File(s) under embargo
until file(s) become available
Scalable and Energy-Efficient SIMT Systems for Deep Learning and Data Center Microservices
Moore’s law is dead. The physical and economic principles that enabled an exponential rise in transistors per chip have reached their breaking point. As a result, High-Performance Computing (HPC) domain and cloud data centers are encountering significant energy, cost, and environmental hurdles that have led them to embrace custom hardware/software solutions. Single Instruction Multiple Thread (SIMT) accelerators, like Graphics Processing Units (GPUs), are compelling solutions to achieve considerable energy efficiency while still preserving programmability in the twilight of Moore’s Law.

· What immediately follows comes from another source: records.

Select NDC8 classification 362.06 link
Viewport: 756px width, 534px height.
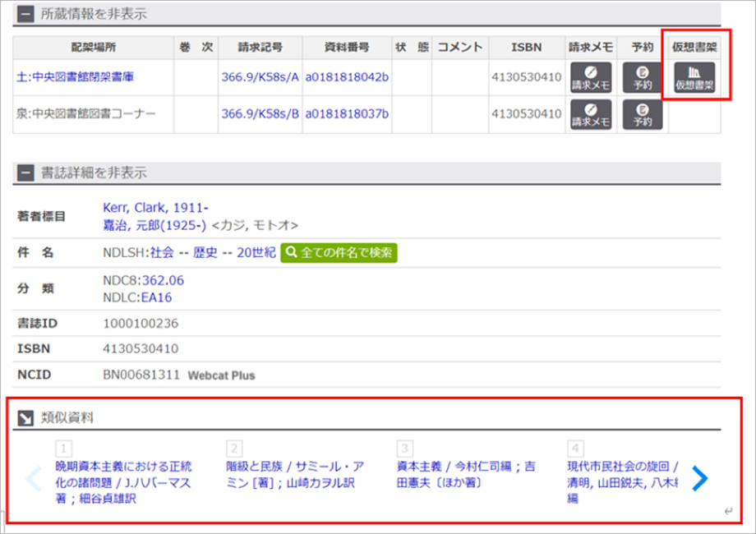pyautogui.click(x=163, y=280)
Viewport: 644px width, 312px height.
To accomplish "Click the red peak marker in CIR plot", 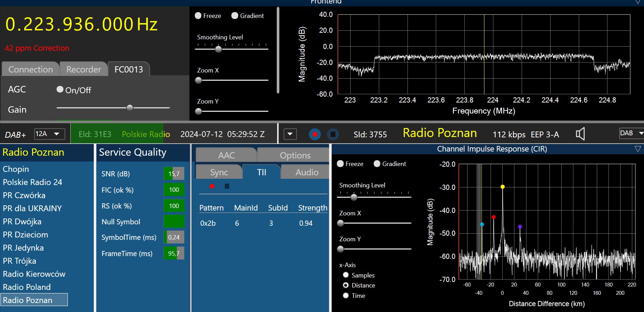I will [x=494, y=217].
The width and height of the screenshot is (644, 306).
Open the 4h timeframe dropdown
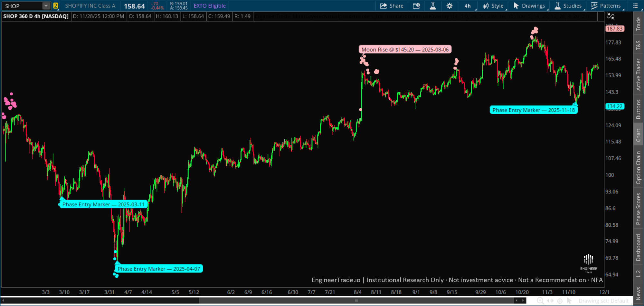[x=468, y=6]
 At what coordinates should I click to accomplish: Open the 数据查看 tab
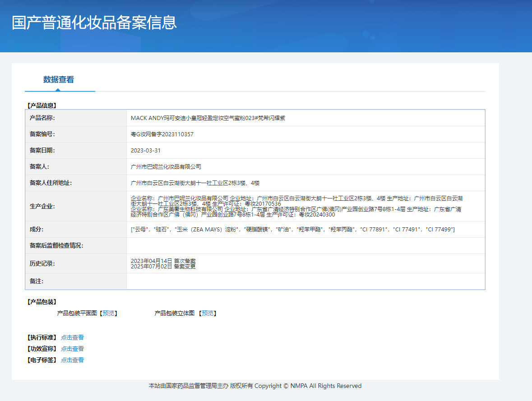59,80
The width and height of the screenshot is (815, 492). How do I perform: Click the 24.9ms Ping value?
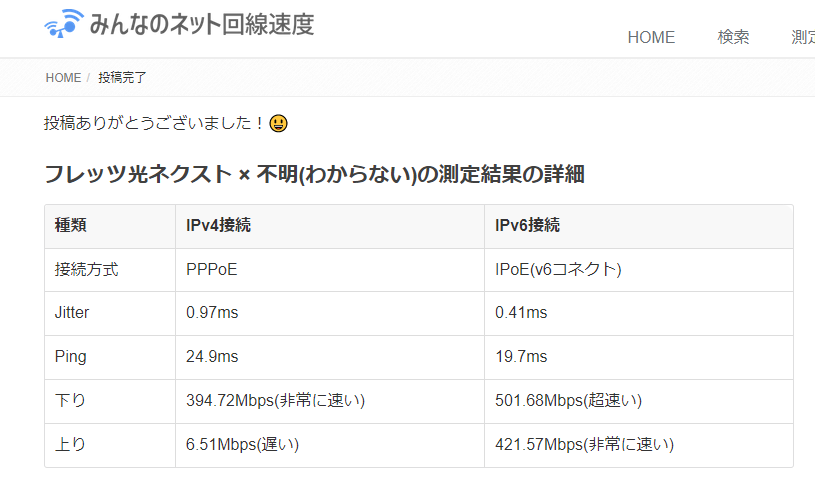point(212,357)
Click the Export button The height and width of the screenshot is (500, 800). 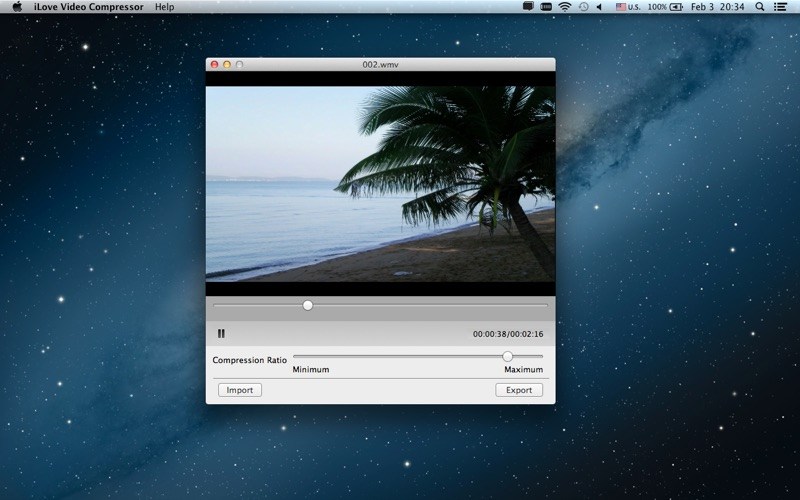tap(519, 390)
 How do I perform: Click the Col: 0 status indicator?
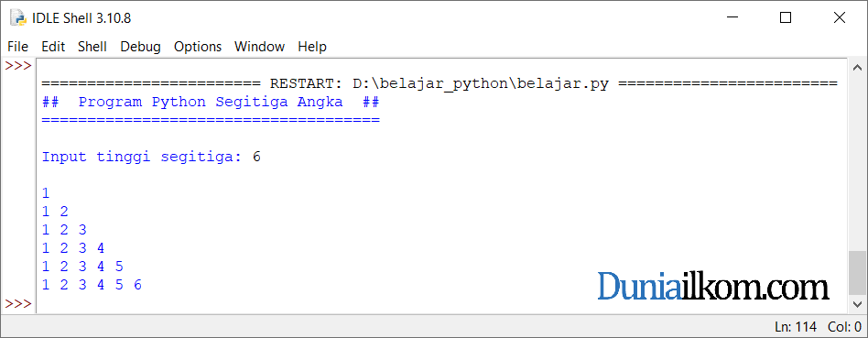(x=844, y=326)
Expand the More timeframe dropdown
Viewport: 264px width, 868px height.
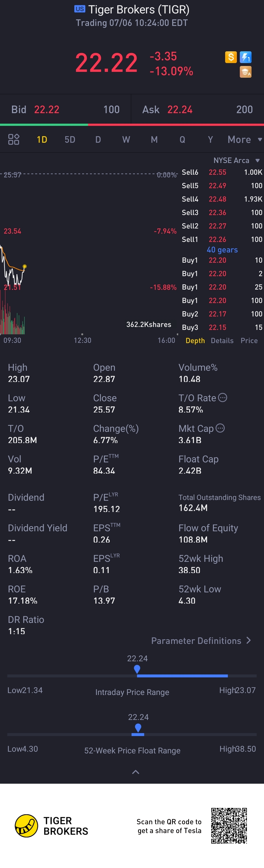click(245, 140)
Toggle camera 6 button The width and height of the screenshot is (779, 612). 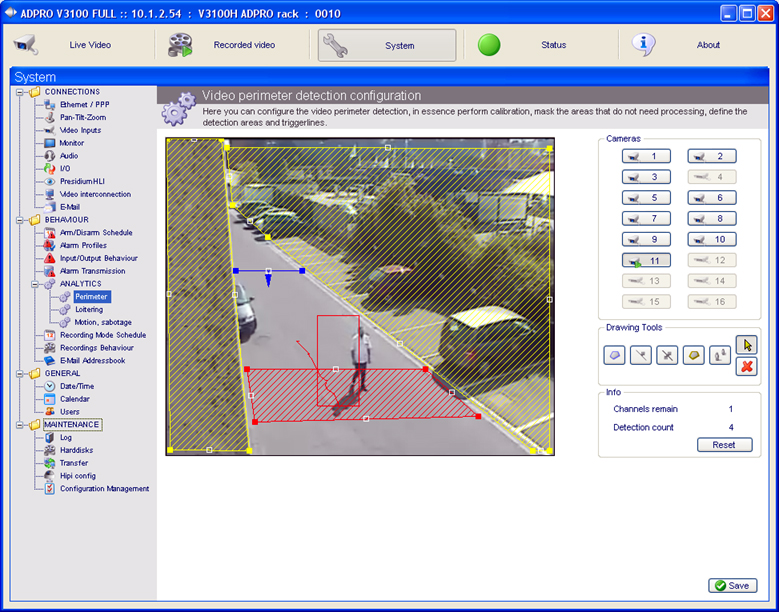pos(711,198)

In the HPC and Deep Learning (DL) domain, the death of single-chip GPU performance scaling will usher in a renaissance in multi-chip Non-Uniform Memory Access (NUMA) scaling. Advances in silicon interposers and other inter-chip signaling technology will enable single-package systems, composed of multiple chiplets that continue to scale even as per-chip transistors do not. Given this evolving, massively parallel NUMA landscape, the placement of data on each chiplet, or discrete GPU card, and the scheduling of the threads that use that data is a critical factor in system performance and power consumption.
Aside from the supercomputer space, general-purpose compute units are still the main driver of data center’s total cost of ownership (TCO). CPUs consume 60% of the total data center power budget, half of which comes from the CPU pipeline’s frontend. Coupled with the hardware efficiency crisis is an increased desire for programmer productivity, flexible scalability, and nimble software updates that have led to the rise of software microservices. Consequently, single servers are now packed with many threads executing the same, relatively small task on different data.
In this dissertation, I discuss these new paradigm shifts, addressing the following concerns: (1) how do we overcome the non-uniform memory access overhead for next-generation multi-chiplet GPUs in the era of DL-driven workloads?; (2) how can we improve the energy efficiency of data center’s CPUs in the light of microservices evolution and request similarity?; and (3) how to study such rapidly-evolving systems with an accurate and extensible SIMT performance modeling?